==== TEXT SHOWN ====

Methods: In this retrospective study, we evaluated perioperative fluid data for patients undergoing PD. We compared an optimal benchmark group who were discharged home by postoperative day five (≤5day) to a group of patients with an in hospital recovery greater than ten days (≥10day).

Results: Seventy-six patients who underwent PD between June 2015 and November 2016 were evaluated. The ≤5day group had a significantly lower intraoperative fluid administration (5.4 vs. 6.6 L, p= 0.012), despite similar operative times (447 mins and 476 mins, respectively). POD1 cumulative fluid balance was lower in the ≤5day group compared to the ≥10day group, 7.8L (97 mL/kg) vs. 9.7L (148 mL/kg) (p= 0.002), respectively. As expected, the postoperative complication rate was reduced in the ≤5day group (5% vs. 95%). Complications included pancreatic fistula (40%), delayed gastric emptying (53%), and intra-abdominal infection (16%). The median weight change from baseline to POD5 was -0.2 Kg for the ≤5day group compared to +2.9 Kg for ≥10day group (p= 0.000006).

Conclusions: Patients in the benchmark PD group received less fluid intraoperatively, had a lower cumulative fluid balance by POD1, and were able to return to their preoperative weight by POD5 when compared to ≥10day group. These data offer insights into optimal fluid administration for PD patients.

==== RECORDED INFORMATION ====

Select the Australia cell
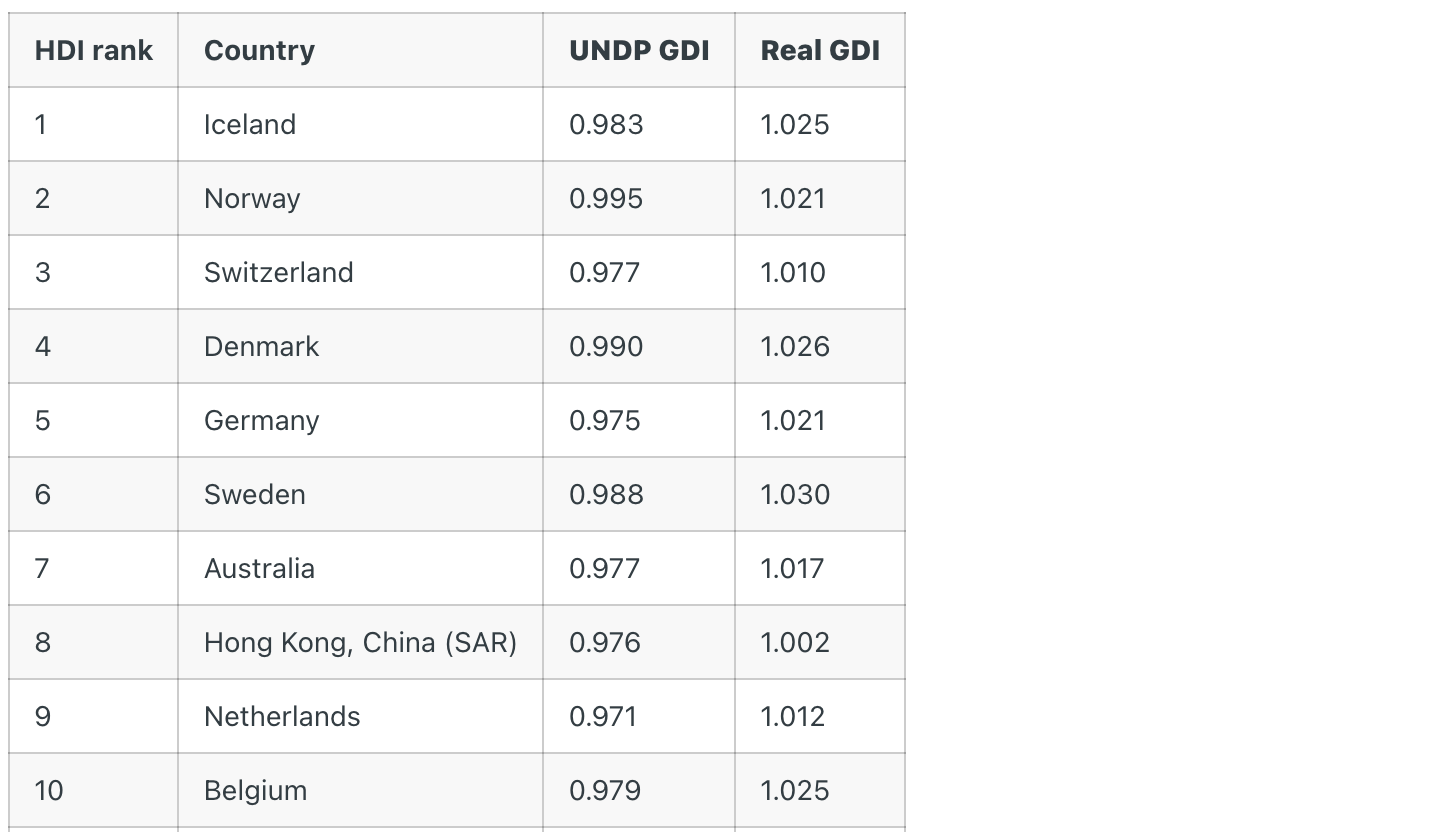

====

WHAT YOU ARE ASKED TO DO =>
Decide whether each statement below agrees with the text on perioperative fluid data, answering yes or no and quoting the deciding words of that text. 1. The ≤5day group received less fluid during surgery than the ≥10day group. 2. Operative times differed widely between the two groups. 3. The ≥10day group lost weight from baseline to POD5.

REPLY =>
1. Yes: "The ≤5day group had a significantly lower intraoperative fluid administration (5.4 vs. 6.6 L, p= 0.012)"
2. No: "despite similar operative times (447 mins and 476 mins, respectively)"
3. No: "+2.9 Kg for ≥10day group"